The versatility of several ways to mathematically describe the chemical structures makes possible that MDs can be written in terms of well-known scientific concepts. In case of MDs, those which quantify structural information contained in the bidimensional (2D) structural representation are Topological Indices (TIs). At the same time, they can be classified into topo-structural (collecting only adjacency and/or length information) or topo-chemical (also include physical–chemical features of atoms and/or fragmentations) [5, 7, 8]. Using different algorithms, TIs quantify the size, ramifications, multiplex bonds, symmetry, heteroatoms presence, and others. These characteristics can be directly related to the molecular electronic features. Therefore, they have been related to other MDs group named Quantum-Chemical MDs, which describe the electronic features of the molecules based on the use of the molecular wave function. There are several varieties of problems on Quantum Chemistry, in which the molecular Hamiltonian can be described by topological matrix way [9].

Despite of the success of ab initio calculations some elemental methods such as Hückel molecular orbitals (HMO) still are used. Actually, the use of the Hückel approximation is justified because through it is possible to illustrate some quantum fundamental concepts at the price of little calculation [10, 11].
________
Stated problem:
Answer these questions using the text on topological indices:
1. Into which two kinds can topological indices be sorted?
2. On what do Quantum-Chemical MDs base their description of a molecule's electronic features?
3. What reason does the text give for still using the Hückel approximation?

Provided data:
________
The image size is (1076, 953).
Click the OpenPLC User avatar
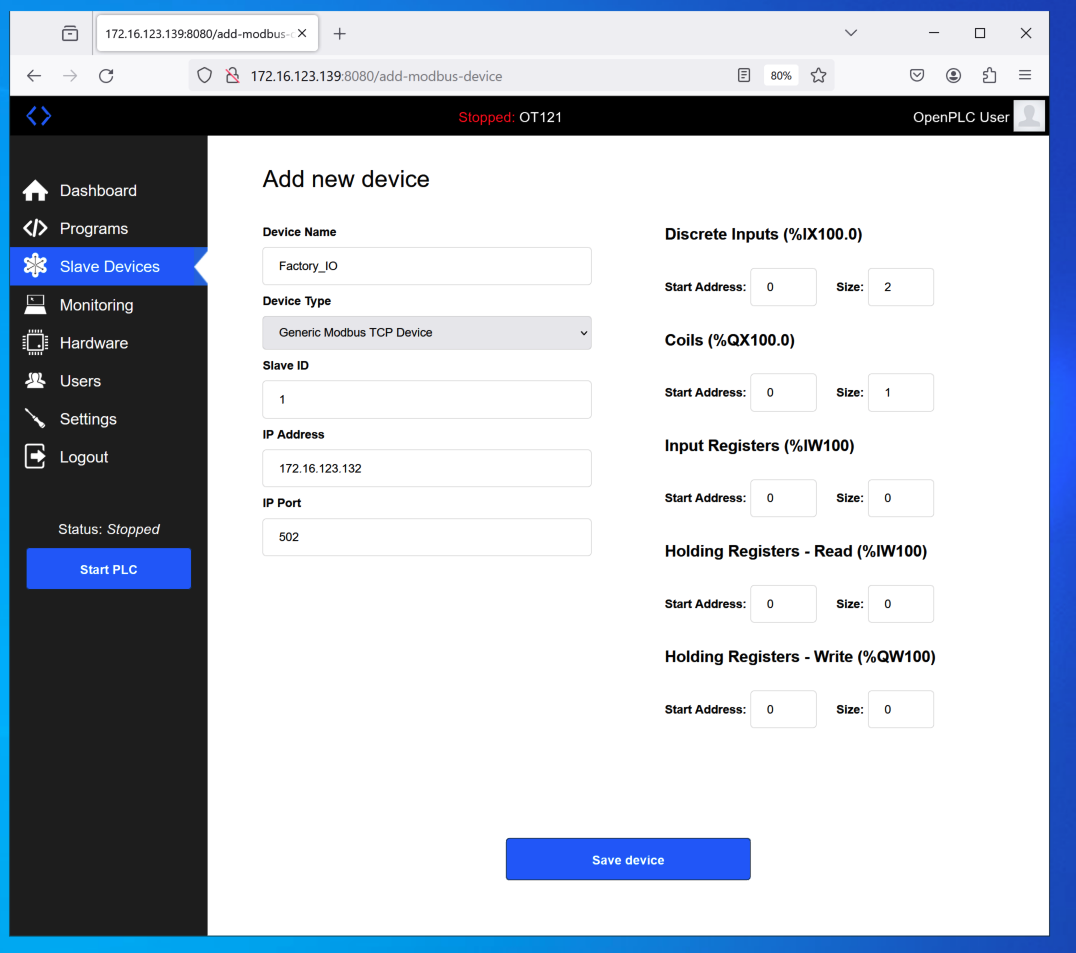point(1028,116)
________
Task answer:
1. Topo-structural and topo-chemical.
2. The molecular wave function.
3. It can show some basic quantum concepts with little calculation.